The Company Men

Stel je voor: je woont in een aanzienlijk huis met je gezin, er staan drie dure auto’s voor de deur en je uitgavenpatroon rijst de pan uit. Toch kun je alles betalen omdat je over een fors inkomen beschikt. Dan plots verlies je dankzij de crisis op ongelukkigerwijze je baan. Hierdoor zijn al je inkomsten verdwenen, maar het hoge uitgavenpatroon blijft intact en je bent genoodzaakt om beneden je stand te gaan leven. Dit zijn perikelen die de film The Company Men behandelt. Hoe gaat een mens om met de hieraan gekoppelde angsten zoals het falen, de teleurstelling en verantwoording aan je gezin?

OPDRACHT 1: Kopieer uit de tekst over The Company Men het gedeelte dat begint bij de woorden "Stel je voor: je" en eindigt na "aan je gezin?".
OPDRACHT 2: Schrijf de tekst over de film The Company Men verder, aansluitend op de laatste zin.
De regels die hierna volgen zijn afzonderlijk materiaal en horen niet bij de tekst.

INVOERGEGEVENS:
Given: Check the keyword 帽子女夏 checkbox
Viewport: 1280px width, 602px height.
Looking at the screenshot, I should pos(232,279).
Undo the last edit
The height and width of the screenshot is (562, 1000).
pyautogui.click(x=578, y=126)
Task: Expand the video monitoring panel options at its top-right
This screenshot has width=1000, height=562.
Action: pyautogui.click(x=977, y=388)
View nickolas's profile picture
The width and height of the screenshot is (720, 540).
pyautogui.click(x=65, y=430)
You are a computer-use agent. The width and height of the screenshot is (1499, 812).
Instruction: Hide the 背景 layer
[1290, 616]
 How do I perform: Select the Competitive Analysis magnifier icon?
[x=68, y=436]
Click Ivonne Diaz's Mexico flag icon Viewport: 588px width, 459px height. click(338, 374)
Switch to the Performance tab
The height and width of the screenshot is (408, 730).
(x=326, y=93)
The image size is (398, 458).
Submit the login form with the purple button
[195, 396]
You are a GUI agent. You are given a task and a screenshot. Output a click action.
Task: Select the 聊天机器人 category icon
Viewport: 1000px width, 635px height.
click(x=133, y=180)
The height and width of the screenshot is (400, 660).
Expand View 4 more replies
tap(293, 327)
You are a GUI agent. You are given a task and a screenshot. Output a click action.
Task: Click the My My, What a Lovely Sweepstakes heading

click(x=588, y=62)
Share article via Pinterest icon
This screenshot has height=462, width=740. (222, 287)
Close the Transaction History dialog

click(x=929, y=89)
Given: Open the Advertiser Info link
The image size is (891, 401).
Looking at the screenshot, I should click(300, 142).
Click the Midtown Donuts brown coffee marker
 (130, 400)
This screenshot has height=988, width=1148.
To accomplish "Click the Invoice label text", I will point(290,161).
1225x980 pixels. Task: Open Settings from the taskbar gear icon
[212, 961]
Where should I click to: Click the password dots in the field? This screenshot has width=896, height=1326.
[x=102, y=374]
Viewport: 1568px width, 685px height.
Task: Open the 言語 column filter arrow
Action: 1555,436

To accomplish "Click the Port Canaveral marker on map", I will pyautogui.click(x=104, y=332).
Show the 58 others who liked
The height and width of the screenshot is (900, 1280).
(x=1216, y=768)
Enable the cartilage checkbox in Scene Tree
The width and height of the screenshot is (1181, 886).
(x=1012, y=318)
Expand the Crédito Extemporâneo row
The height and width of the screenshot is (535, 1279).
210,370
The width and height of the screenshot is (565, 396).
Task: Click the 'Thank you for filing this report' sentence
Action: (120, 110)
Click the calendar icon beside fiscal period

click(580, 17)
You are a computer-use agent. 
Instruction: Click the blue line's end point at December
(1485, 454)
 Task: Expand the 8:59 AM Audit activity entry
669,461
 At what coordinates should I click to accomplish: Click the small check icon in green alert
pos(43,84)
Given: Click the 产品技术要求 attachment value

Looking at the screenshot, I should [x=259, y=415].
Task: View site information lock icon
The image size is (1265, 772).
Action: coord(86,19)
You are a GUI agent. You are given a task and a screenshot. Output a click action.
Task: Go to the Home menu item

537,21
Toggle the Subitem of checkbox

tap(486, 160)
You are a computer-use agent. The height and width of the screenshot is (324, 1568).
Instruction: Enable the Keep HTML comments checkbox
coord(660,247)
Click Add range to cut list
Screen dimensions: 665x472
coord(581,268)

RESULTAAT 1:
Stel je voor: je woont in een aanzienlijk huis met je gezin, er staan drie dure auto’s voor de deur en je uitgavenpatroon rijst de pan uit. Toch kun je alles betalen omdat je over een fors inkomen beschikt. Dan plots verlies je dankzij de crisis op ongelukkigerwijze je baan. Hierdoor zijn al je inkomsten verdwenen, maar het hoge uitgavenpatroon blijft intact en je bent genoodzaakt om beneden je stand te gaan leven. Dit zijn perikelen die de film The Company Men behandelt. Hoe gaat een mens om met de hieraan gekoppelde angsten zoals het falen, de teleurstelling en verantwoording aan je gezin?

RESULTAAT 2:
De film bestaat uit één hoofdplot en een aantal subplots die zich met elkaar verbinden. In het hoofdplot volgen we de arrogante Bobby Walker (Ben Affleck), die veronderstelt dat hij het helemaal gemaakt heeft in het leven. Bobby bekleedt een hoge functie bij een groot scheepstransportbedrijf. Alles gaat hem voor de wind. Hij leeft het Amerikaanse ideaal: een knappe vrouw, twee kinderen, fors salaris en vele sociale contacten. Onverhoopt stort zijn droomwereld echter in wanneer hij onaangekondigd op staande voet wordt ontslagen. In de waan dat hij snel een nieuwe baan vindt, blijft hij zijn huidige leven met hoge uitgavenpatronen vasthouden. Na verloop van tijd leert de realiteit hem echter dat dit niet langer door kan gaan. Zo is hij genoodzaakt om alles te verkopen en een baan in de bouw te nemen, die zijn schoonbroer Jack Dolan (Kevin Costner) hem uit meelij aanbiedt. In de subplots volgen we oudgedienden Phil Woodward (Chris Cooper) en Gene McClary (Tommy Lee Jones) die eveneens worden ontslagen uit hetzelfde bedrijf als Bobby. Op deze manier zien we vanuit allerlei perspectieven hoe mensen proberen om te gaan met de noodlottige situatie die hen overkomt.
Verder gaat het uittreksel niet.